→ **WHAT THE TASK ASKS**:
Write out the listing below word for word, from the line with "You are a computer-use" up to and including the line with "I will coord(830,218).", and nothing else.

— begin —

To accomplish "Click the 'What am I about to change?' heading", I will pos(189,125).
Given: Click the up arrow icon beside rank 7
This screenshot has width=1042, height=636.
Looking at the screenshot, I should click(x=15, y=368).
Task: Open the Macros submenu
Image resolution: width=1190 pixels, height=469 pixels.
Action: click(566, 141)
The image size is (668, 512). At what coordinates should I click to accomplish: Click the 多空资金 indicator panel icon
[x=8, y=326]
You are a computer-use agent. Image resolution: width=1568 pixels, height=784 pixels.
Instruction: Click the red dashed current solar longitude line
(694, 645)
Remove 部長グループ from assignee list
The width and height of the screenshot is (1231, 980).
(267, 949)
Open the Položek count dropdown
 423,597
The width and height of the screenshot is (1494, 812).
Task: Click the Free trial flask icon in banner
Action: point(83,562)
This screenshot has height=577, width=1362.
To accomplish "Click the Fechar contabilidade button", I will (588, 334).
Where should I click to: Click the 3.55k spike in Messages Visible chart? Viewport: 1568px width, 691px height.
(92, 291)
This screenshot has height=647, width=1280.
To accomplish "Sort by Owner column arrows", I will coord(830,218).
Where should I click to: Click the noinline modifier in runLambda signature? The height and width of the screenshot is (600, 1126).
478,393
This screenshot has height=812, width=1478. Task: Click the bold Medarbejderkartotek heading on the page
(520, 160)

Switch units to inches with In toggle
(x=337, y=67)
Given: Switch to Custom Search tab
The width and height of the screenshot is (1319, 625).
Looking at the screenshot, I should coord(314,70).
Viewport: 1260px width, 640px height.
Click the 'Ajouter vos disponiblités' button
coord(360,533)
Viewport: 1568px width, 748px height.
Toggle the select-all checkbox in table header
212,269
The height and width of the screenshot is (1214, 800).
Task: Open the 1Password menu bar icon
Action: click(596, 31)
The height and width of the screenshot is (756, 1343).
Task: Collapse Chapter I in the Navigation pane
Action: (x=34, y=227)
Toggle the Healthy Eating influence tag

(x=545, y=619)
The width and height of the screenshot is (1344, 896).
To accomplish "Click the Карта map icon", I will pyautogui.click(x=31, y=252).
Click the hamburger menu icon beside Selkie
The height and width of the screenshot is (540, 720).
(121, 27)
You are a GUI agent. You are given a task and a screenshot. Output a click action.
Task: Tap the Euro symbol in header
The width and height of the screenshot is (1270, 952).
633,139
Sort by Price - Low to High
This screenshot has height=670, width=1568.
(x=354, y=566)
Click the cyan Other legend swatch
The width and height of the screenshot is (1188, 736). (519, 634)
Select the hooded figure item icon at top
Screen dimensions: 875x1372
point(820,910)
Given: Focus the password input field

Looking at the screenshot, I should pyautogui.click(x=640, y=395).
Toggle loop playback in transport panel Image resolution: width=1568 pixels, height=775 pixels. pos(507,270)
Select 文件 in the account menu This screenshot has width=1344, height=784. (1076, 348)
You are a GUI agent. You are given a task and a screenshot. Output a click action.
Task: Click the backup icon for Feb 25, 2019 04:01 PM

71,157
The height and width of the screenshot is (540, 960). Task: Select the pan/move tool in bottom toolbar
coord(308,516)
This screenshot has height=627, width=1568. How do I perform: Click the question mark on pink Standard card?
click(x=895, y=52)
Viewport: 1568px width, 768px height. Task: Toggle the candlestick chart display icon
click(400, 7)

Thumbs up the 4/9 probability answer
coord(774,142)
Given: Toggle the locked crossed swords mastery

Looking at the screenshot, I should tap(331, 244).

— end —

→ **SOLUTION TO THIS EXERCISE**:
You are a computer-use agent. Image resolution: width=1568 pixels, height=784 pixels.
Instruction: Click the red dashed current solar longitude line
(694, 645)
Remove 部長グループ from assignee list
The width and height of the screenshot is (1231, 980).
(267, 949)
Open the Položek count dropdown
 423,597
The width and height of the screenshot is (1494, 812).
Task: Click the Free trial flask icon in banner
Action: point(83,562)
This screenshot has height=577, width=1362.
To accomplish "Click the Fechar contabilidade button", I will (588, 334).
Where should I click to: Click the 3.55k spike in Messages Visible chart? Viewport: 1568px width, 691px height.
(92, 291)
This screenshot has height=647, width=1280.
To accomplish "Sort by Owner column arrows", I will coord(830,218).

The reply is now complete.